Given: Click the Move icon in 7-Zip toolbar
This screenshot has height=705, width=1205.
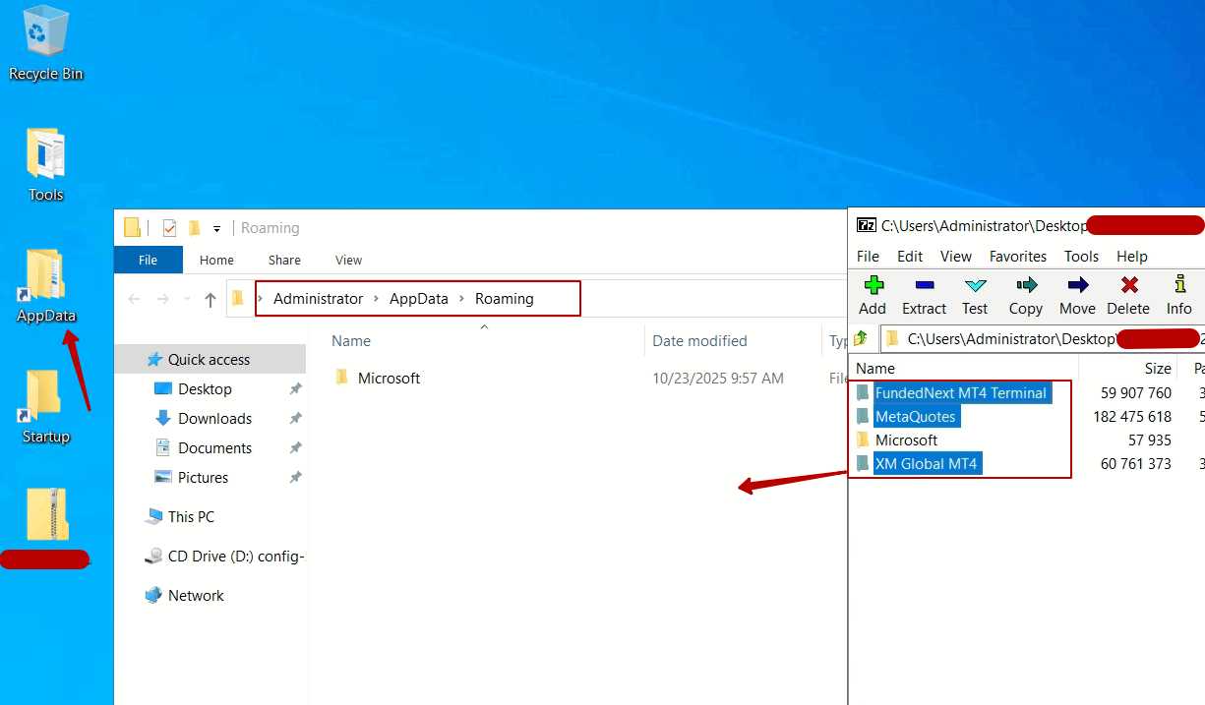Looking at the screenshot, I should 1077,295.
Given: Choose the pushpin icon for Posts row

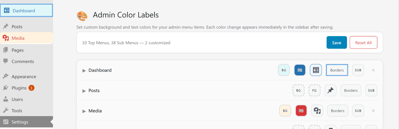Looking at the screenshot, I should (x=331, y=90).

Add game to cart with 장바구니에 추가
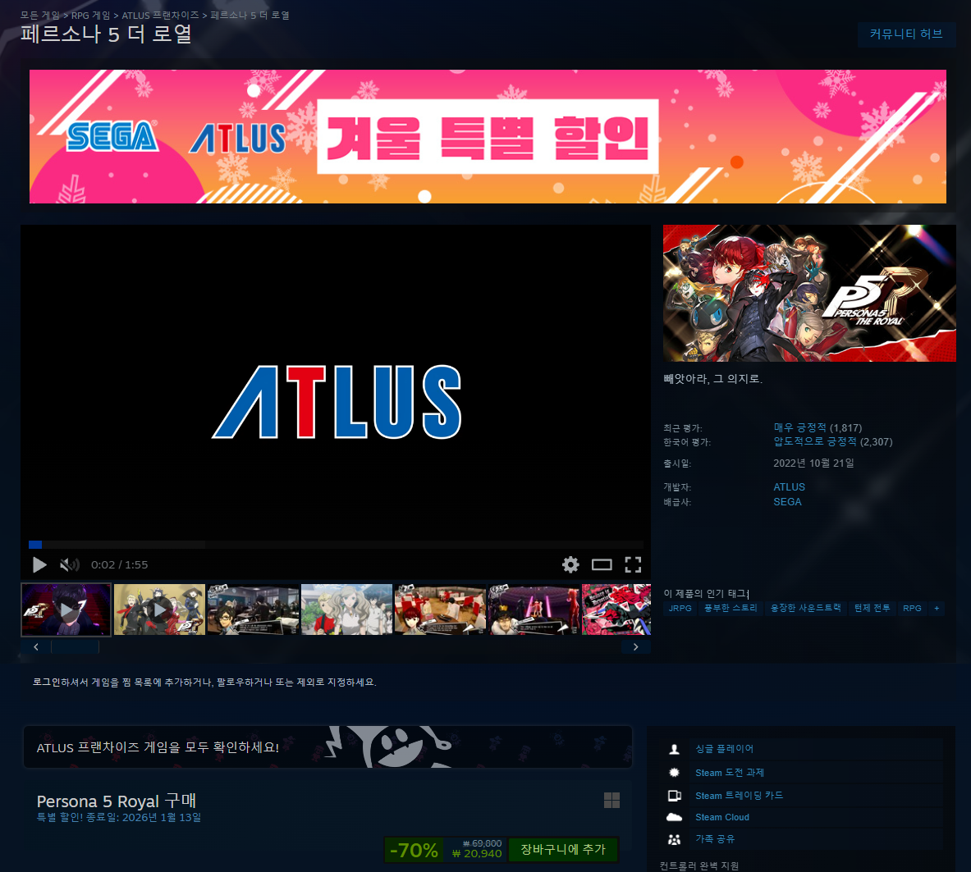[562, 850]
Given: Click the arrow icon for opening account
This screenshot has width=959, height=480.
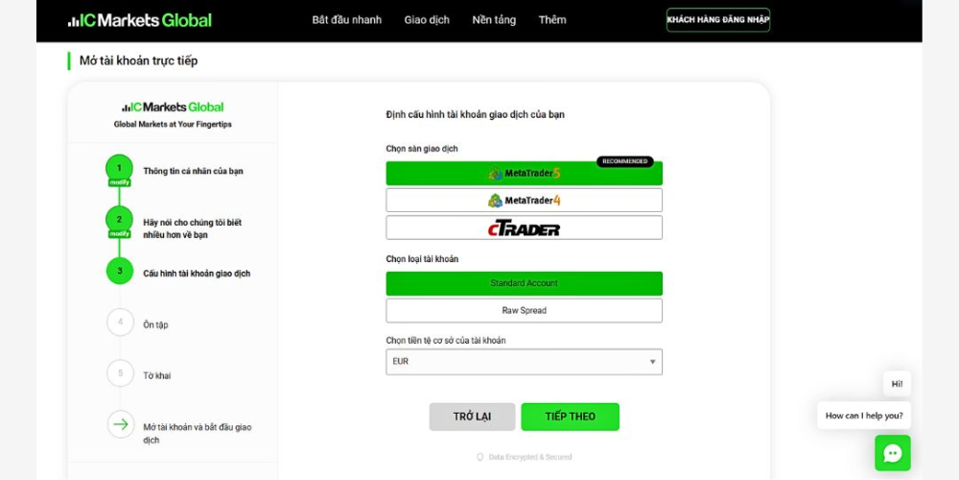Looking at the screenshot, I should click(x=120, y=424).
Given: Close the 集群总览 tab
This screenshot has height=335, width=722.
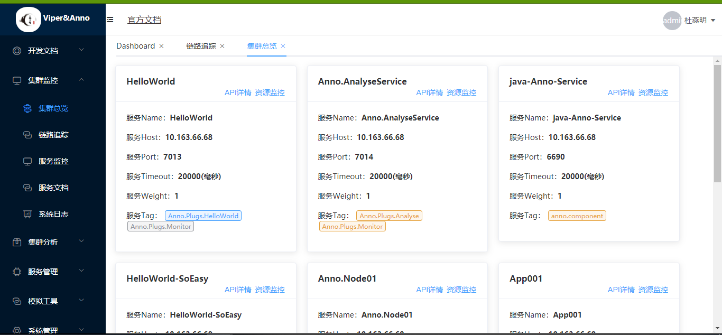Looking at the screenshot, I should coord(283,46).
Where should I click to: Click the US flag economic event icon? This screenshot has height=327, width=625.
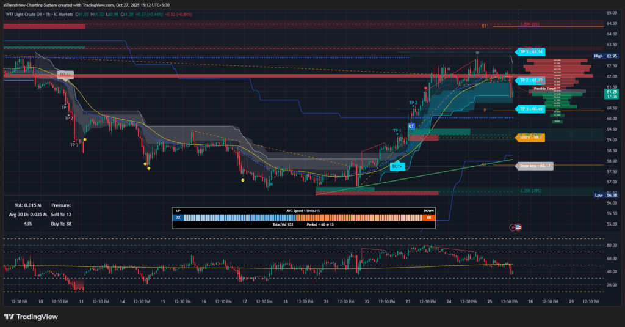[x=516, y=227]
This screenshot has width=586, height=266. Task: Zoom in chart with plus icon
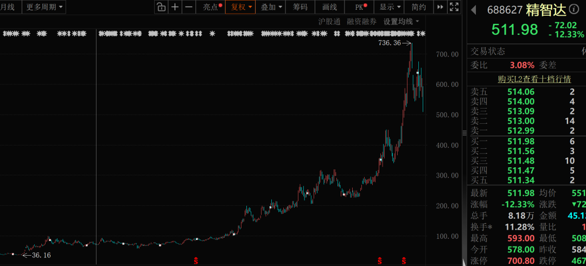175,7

━━━

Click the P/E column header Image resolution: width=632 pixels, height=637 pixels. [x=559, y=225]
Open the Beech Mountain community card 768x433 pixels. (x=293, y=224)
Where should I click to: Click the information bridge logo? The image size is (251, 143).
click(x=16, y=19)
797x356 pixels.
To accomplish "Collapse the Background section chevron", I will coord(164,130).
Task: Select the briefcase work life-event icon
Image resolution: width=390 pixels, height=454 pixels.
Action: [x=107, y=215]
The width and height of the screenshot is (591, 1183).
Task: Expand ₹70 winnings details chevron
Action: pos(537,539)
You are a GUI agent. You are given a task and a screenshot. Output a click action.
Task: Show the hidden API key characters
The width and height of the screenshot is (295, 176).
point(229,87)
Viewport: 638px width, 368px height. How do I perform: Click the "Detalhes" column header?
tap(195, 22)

━━━

**ASSIGNMENT:**
Above, find the line holding "Given: Click the Move icon in 7-Zip toolbar" and the line holding "Given: Close the 集群总览 tab". Print exactly those two lines and every line between them, but no pictures.

**RESPONSE TO THIS TASK:**
Given: Click the Move icon in 7-Zip toolbar
This screenshot has height=705, width=1205.
Looking at the screenshot, I should 1077,295.
Given: Choose the pushpin icon for Posts row

Looking at the screenshot, I should (x=331, y=90).

Add game to cart with 장바구니에 추가
[562, 850]
Given: Click the arrow icon for opening account
This screenshot has width=959, height=480.
Looking at the screenshot, I should click(x=120, y=424).
Given: Close the 集群总览 tab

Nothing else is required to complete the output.